そこまでやらないと大魔境からくる魔物を防ぎ切れないのだろう。建築に携わった先人たちは、さぞ大変だったことだろう。
私たちはギルドからの依頼で、兵士たちでも手を焼くような魔物を相手にすることになるようだ。
期間は二週間。
この期間内に魔物からの襲撃を受けた際には対応することになる。
その依頼ランクはAである。
つまり、それ程までに強力な魔物が現れることを意味しているのだろう。
◇ ガズール司令室 ◇
「失礼する。」
私とジュリアがガズールに到着して真っ先に案内されたのがこの司令室である。
「よく参られたな。ジンとジュリアだな。話は聞いている。」
司令室で私たちを出迎えてくれたのは、メガネをかけた知的でイケメンな青年だった。
彼は聖騎士団の副団長で、このガズールの司令を任されているカヌリュと名乗った。
「そこに掛けてくれたまえ。」
カヌリュに促されて彼と対面するようにソファーに腰を下ろした。
「私は、剣士のジン。こちらが魔法士のジュリアだ。Bランクの冒険者だ。」
「挨拶ありがとう。二人ともBランクの枠に収まらない逸材だと聞いているよ。」
「Aランクの依頼だと聞いて、はじめは断ったんだが、ギルドに上手く丸め込まれたようだ…。」
「アハハ!そのようだね!帝国の侵攻があり、不安定な情勢下だからね。有能な人材を育てておきたいのだろう。」
「ん?それはどういう意味だ?」
私は、帝国の侵攻と我々の依頼の関係性に疑問を抱いてカヌリュに質問を投げかけた。
「あ!いいんだ。こちらの話だ。聞き流して欲しい。」
「それで私たちはここで何をすればいいのでしょうか?」
ジュリアが核心をついた質問する。
「ああ、そうだね。ちょうどその話をしようと思っていたよ。」
「ここは大魔境に対する防衛の要なんだ。君たちも来る際に目にしただろう?大防壁を。」
「はい!南北に見えなくなるまで防壁が続いていました。」
ジュリアが答えた。
「そう。先人たちの技術である程度の安全は保たれているよ。ある程度はね…。」
「その言い方だと、完全には防ぎ切れていないと言うのか?」
私はカヌリュの言葉に興味深く耳を傾けると、率直な質問を投げかけた。
「その通りだ。あの大防壁を突破してくる敵は何だと思う?」
「私わかりました!飛行するタイプの魔物ですね?」
「正解だよ!亜竜やヘルイーグルなんかの襲撃は防ぎ切れないんだ。そこで君たちの出番だ。」
「なるほどな…。しかし、ここの兵士たちで対処できないのか?」
「無論、兵士たちは全力を尽くして戦っているよ。しかし、ヘルイーグルやワイバーン相手だと彼らには荷が重い。」
(ワイバーンだって!?ファンタジーに出てくる竜の仲間だろ?そんなの俺に倒せるのだろうか?だが…。)
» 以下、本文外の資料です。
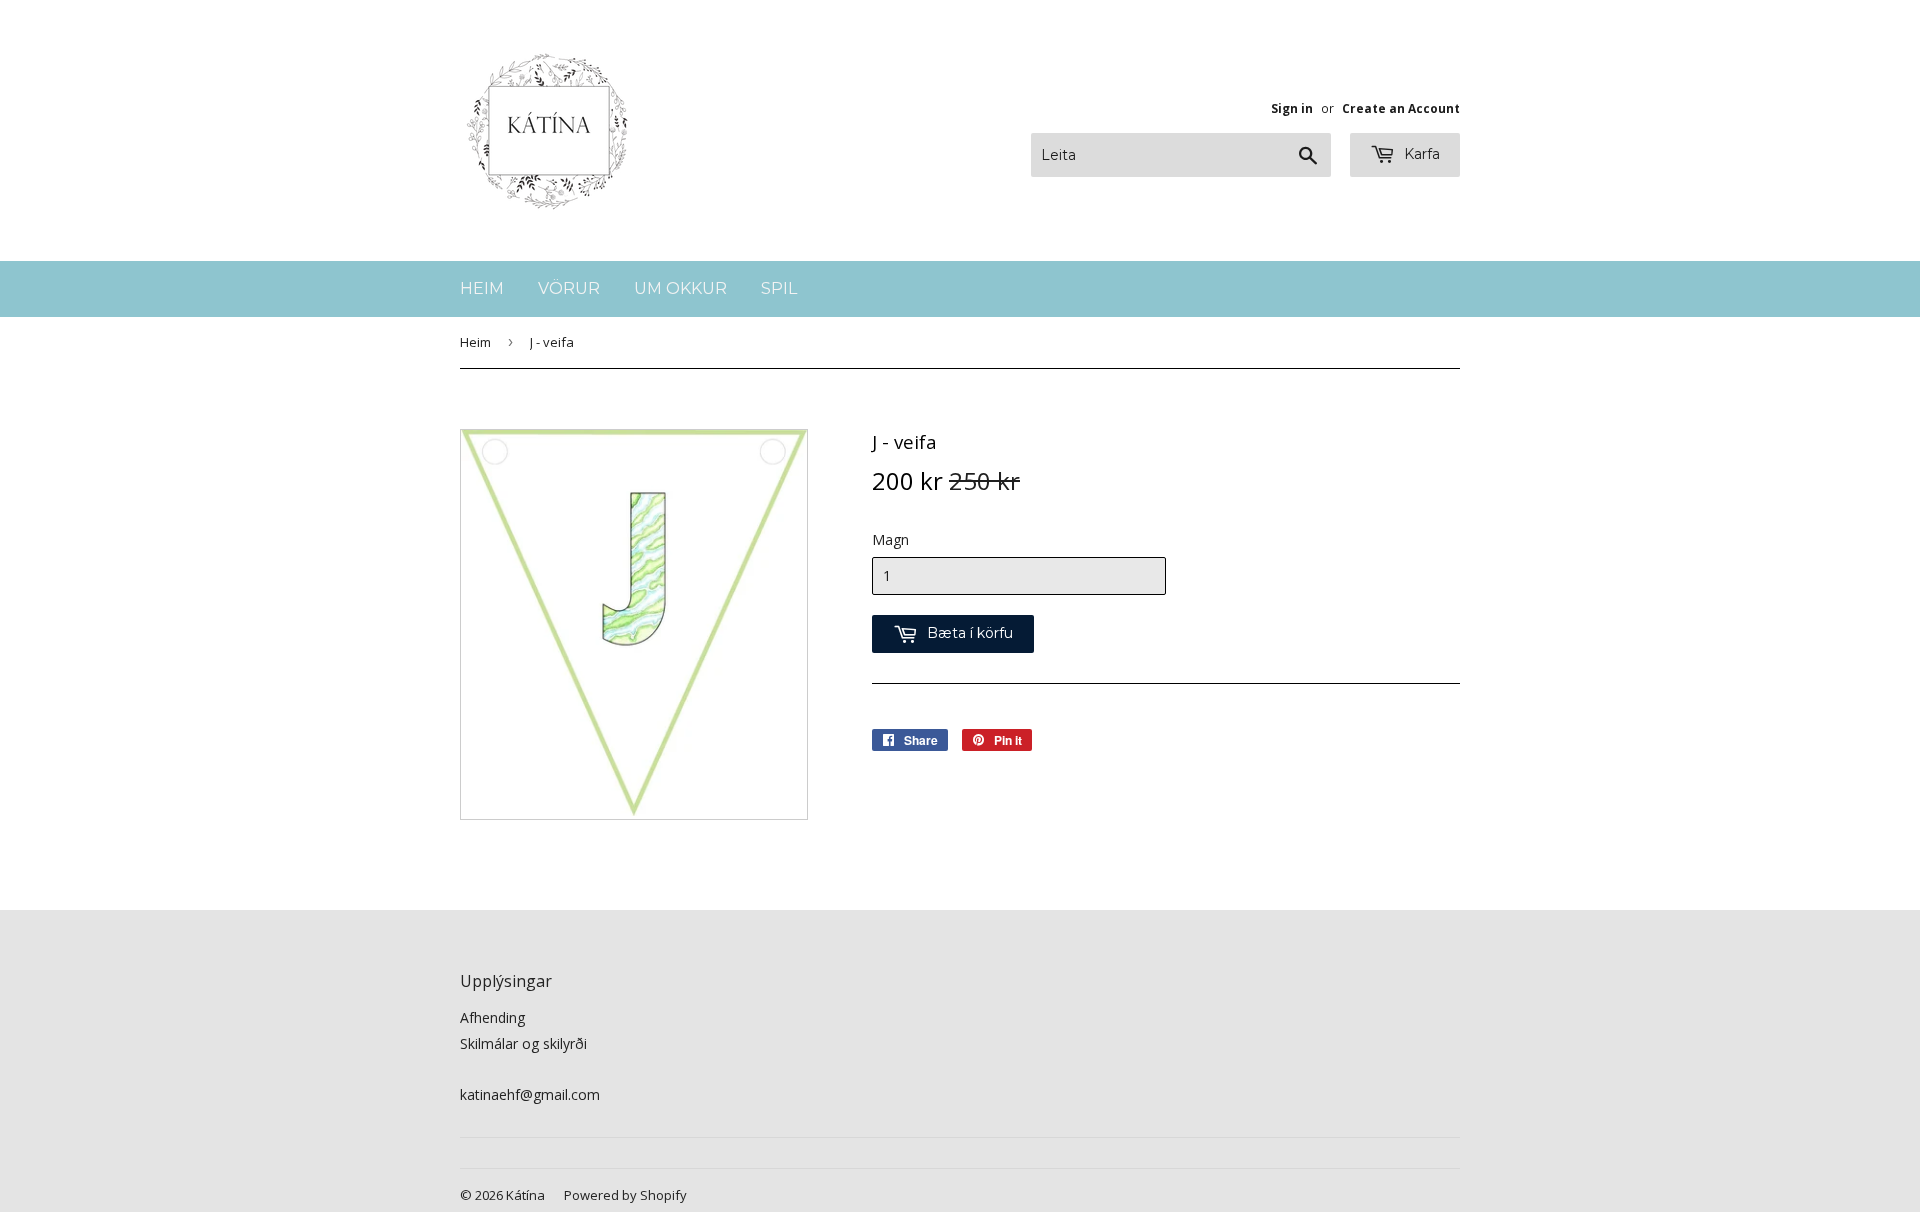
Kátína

「亜竜とは言え竜種相手は、恐ろしいな。だが、ここまで来てしまったからには全力にやるしかないだろう。ジュリアは大丈夫か?」
「私もワイバーンとは無縁な村で平和に暮らしていましたからね。不安ですけど、精一杯ジンさんをサポートしますよ!」
「良し!決まったな!宜しく頼むよ。どうしてもピンチな場合には私も手を貸すから。後は部隊長たちに任せよう。何かあったら彼らを頼って欲しい。とりあえず兵舎があるから、そこで休んでくれたまぇ。」
私たちは司令室を後にした。
◇ ガズール兵舎 ◇
「あんたらが副団長の言っていた凄腕の冒険者さんたちか。強そうには見えんがなぁ。」
「そうかもな。少し前まで一般人だったしね。だが、きちんと与えられた仕事はこなしてみせるよ。宜しく頼む。」
私たちは兵舎の中に案内されて、個室を貸して頂いた。私とジュリアは隣同士の部屋だった。
部屋の中は、いたってシンプルだった。広めのベッドと机があるだけの質素な空間だった。
それでもゆっくり寝られる場所があるだけ幸せかなと思った。
◇ ◇ ◇
夕食が終わりベッドの上に転がって寛いでいる。長旅の為か疲労感は適度に感じている。
《トントン!》
「どうぞ!」
現れたのは、部屋着姿のジュリアだった…。